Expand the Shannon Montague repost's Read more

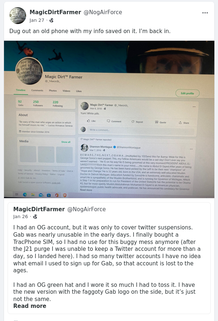point(86,190)
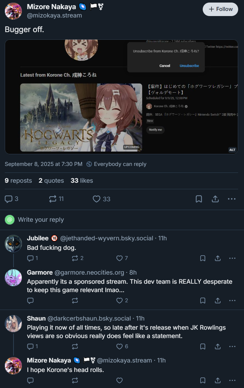The image size is (244, 388).
Task: Open more options on main post
Action: pos(232,199)
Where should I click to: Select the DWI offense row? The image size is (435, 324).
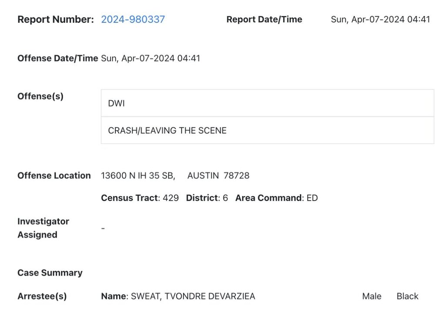(x=267, y=103)
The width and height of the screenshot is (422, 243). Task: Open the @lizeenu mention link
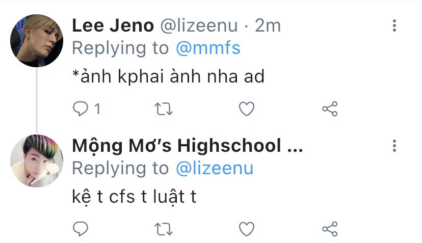215,169
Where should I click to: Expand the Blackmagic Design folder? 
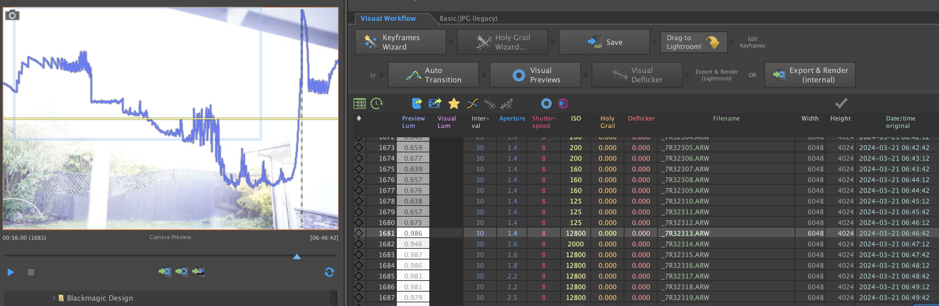[x=54, y=298]
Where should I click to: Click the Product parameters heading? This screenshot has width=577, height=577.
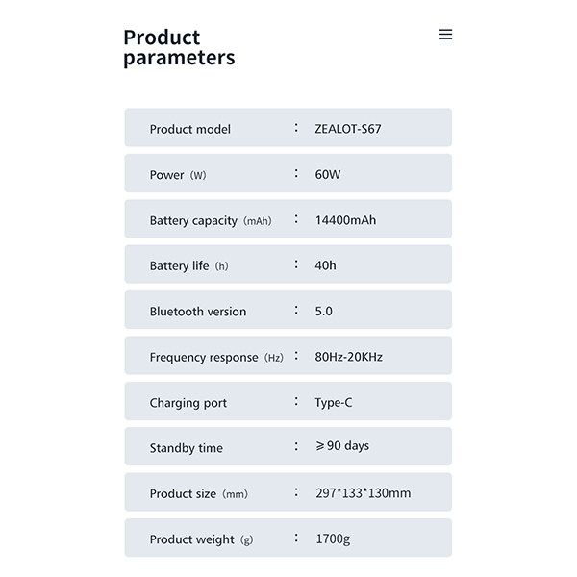click(x=179, y=47)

» **WHAT YOU NEED TO DO**: Please give the data again in full, exactly as written, but without any images.

» **SOLUTION TO THE EXERCISE**:
Expand the Shannon Montague repost's Read more

point(86,190)
The image size is (244, 388).
Task: Open more options on main post
Action: pos(232,199)
Where should I click to: Select the DWI offense row? The image size is (435, 324).
(x=267, y=103)
The width and height of the screenshot is (422, 243). Task: Open the @lizeenu mention link
215,169
Where should I click to: Expand the Blackmagic Design folder? 
[x=54, y=298]
Where should I click to: Click the Product parameters heading? This screenshot has width=577, height=577.
click(x=179, y=47)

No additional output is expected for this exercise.